» Exercise instructions:
Look in the data below for the line that contains "Image resolution: width=1061". Copy that line and the remaining lines exactly.

» Exercise data:
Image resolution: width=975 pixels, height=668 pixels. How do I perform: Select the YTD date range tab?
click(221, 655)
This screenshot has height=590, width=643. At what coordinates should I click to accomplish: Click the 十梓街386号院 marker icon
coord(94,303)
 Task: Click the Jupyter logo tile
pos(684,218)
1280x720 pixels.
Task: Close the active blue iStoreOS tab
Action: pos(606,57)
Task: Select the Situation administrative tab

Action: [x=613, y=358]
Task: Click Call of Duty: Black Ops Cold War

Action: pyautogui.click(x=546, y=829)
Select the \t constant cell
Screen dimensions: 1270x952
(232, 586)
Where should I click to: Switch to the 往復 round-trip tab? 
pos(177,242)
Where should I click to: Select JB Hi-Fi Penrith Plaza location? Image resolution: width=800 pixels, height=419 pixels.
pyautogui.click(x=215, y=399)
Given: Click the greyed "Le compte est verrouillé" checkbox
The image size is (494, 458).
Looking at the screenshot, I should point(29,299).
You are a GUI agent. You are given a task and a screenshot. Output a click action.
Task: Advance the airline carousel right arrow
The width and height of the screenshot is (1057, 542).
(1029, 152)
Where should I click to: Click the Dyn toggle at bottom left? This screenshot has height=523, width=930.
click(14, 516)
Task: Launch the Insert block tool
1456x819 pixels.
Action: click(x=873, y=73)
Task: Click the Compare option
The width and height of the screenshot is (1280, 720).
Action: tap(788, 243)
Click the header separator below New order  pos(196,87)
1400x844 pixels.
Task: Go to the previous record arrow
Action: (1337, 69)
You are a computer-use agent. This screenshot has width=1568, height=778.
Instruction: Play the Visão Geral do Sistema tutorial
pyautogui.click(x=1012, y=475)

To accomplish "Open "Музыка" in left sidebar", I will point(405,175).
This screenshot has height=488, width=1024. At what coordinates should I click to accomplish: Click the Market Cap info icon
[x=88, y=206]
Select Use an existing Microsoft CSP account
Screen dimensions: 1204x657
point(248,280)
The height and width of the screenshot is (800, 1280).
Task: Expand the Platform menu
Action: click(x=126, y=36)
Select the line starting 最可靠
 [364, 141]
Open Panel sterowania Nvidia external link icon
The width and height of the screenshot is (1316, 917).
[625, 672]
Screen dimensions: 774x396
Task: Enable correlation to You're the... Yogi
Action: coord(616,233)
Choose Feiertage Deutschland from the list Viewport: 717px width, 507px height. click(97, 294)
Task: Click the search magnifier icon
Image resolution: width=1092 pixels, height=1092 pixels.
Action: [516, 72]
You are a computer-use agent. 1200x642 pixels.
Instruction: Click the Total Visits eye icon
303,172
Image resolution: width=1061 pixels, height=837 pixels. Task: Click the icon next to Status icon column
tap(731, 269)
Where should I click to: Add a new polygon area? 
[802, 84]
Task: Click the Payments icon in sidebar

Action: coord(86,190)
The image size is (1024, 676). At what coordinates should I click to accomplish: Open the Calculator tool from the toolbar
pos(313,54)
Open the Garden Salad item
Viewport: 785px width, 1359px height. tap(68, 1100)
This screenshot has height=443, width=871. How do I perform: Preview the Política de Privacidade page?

» Answer:
Image resolution: width=1061 pixels, height=837 pixels. Task: Click the icon next to Status icon column
tap(731, 269)
Where should I click to: Add a new polygon area? 
[802, 84]
Task: Click the Payments icon in sidebar

Action: coord(86,190)
The image size is (1024, 676). At what coordinates should I click to accomplish: Open the Calculator tool from the toolbar
pos(313,54)
Open the Garden Salad item
Viewport: 785px width, 1359px height. tap(68, 1100)
This screenshot has height=443, width=871. How do I perform: Preview the Política de Privacidade page?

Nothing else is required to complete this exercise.